Re: [ANNOUNCE][PATCH 0 of 4] zedtrace, a general-purpose binarytracer

From: Frederic Weisbecker
Date: Fri Feb 27 2009 - 11:46:21 EST


On Fri, Feb 27, 2009 at 03:00:38AM -0600, Tom Zanussi wrote:
> Since everyone seems to be posting binary tracers lately, I thought I'd
> post the current version of mine too. It's called zedtrace and is
> based on utt, the generic tracing framework derived from the powerful
> blktrace tracing infrastructure. The details are below and in the
> code, but in a nutshell what it does, in addition to providing the
> standard tracing-to-disk/network/live-mode per-cpu tracing enabled by
> utt, is to provide a very efficient way to move data pretty much
> directly from the kernel into native variables defined in
> high-level-language event-handling scripts, where they can then be
> manipulated using the full power of the high-level-language being
> used. This is done via self-describing events, the definition of which
> make for very efficient logging functions (basically 'direct to the
> wire', avoiding anything like run-time binary printk() overhead). The
> design also makes it trivially easy to add new event definitions when
> new tracepoints come online, and also to create new userspace
> high-level-language event-handling support (see the zedperl code, which
> should be easily ported to create a zedpython or zedruby, for
> instance).

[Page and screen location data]

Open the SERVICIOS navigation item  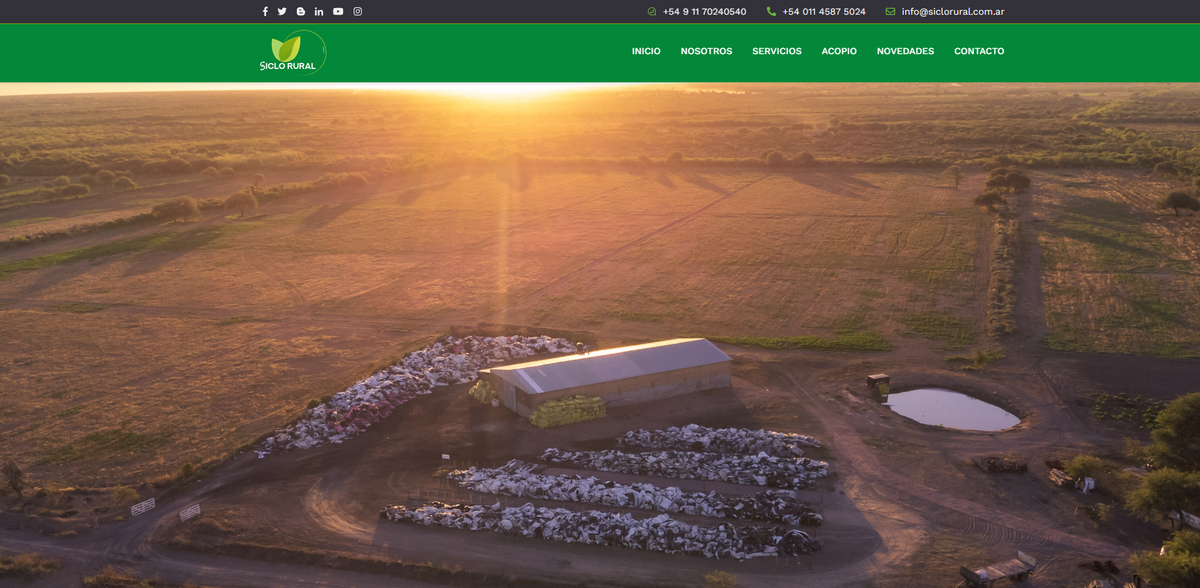777,51
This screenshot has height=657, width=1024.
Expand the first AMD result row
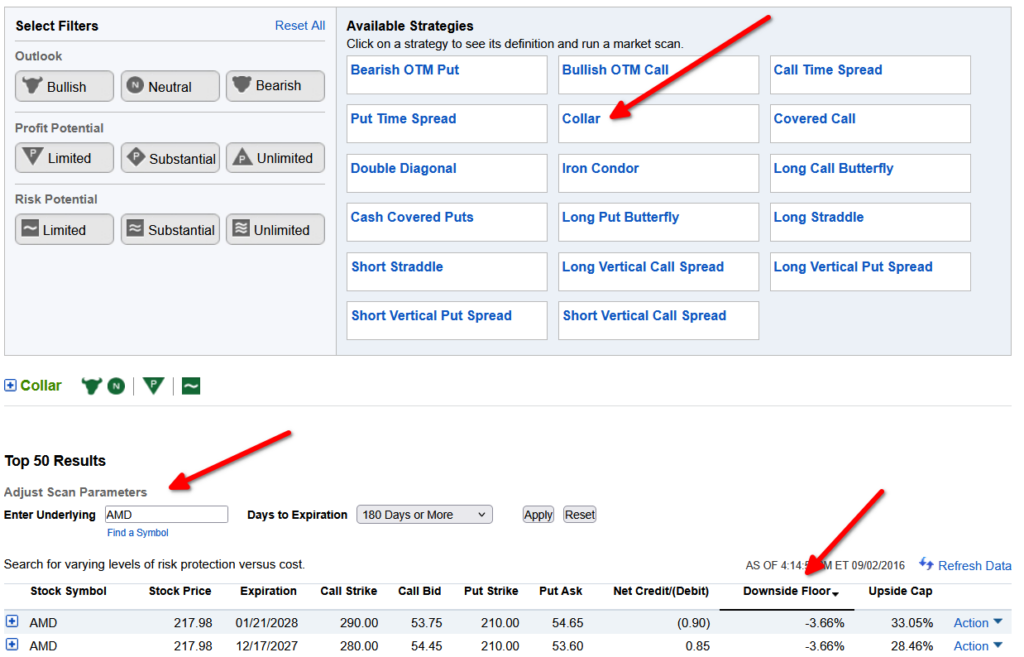pyautogui.click(x=12, y=622)
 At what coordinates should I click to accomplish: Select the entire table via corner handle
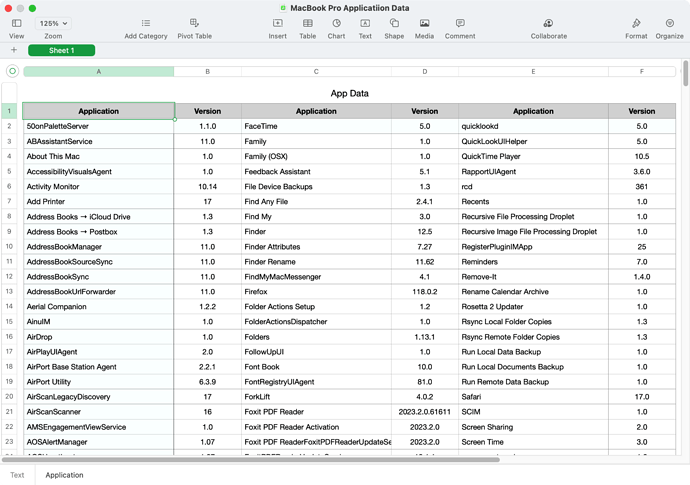[x=12, y=71]
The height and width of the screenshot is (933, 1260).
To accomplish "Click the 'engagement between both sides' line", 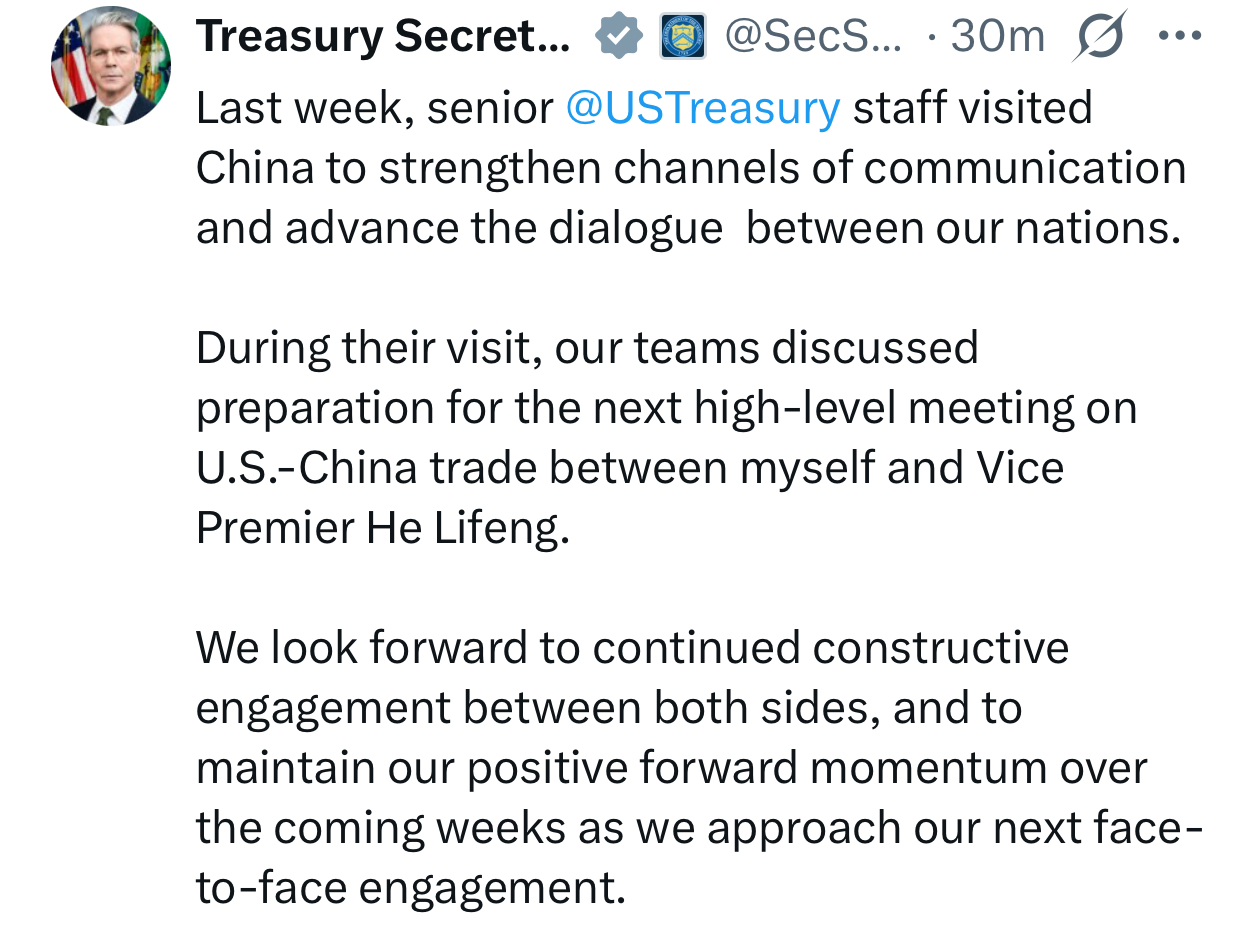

__Problem__:
Write out the entire zedtrace announcement reply word for word, from its subject line through to its final line. The listing is not required for the work that follows.

__Exercise result__:
Re: [ANNOUNCE][PATCH 0 of 4] zedtrace, a general-purpose binarytracer

From: Frederic Weisbecker
Date: Fri Feb 27 2009 - 11:46:21 EST


On Fri, Feb 27, 2009 at 03:00:38AM -0600, Tom Zanussi wrote:
> Since everyone seems to be posting binary tracers lately, I thought I'd
> post the current version of mine too. It's called zedtrace and is
> based on utt, the generic tracing framework derived from the powerful
> blktrace tracing infrastructure. The details are below and in the
> code, but in a nutshell what it does, in addition to providing the
> standard tracing-to-disk/network/live-mode per-cpu tracing enabled by
> utt, is to provide a very efficient way to move data pretty much
> directly from the kernel into native variables defined in
> high-level-language event-handling scripts, where they can then be
> manipulated using the full power of the high-level-language being
> used. This is done via self-describing events, the definition of which
> make for very efficient logging functions (basically 'direct to the
> wire', avoiding anything like run-time binary printk() overhead). The
> design also makes it trivially easy to add new event definitions when
> new tracepoints come online, and also to create new userspace
> high-level-language event-handling support (see the zedperl code, which
> should be easily ported to create a zedpython or zedruby, for
> instance).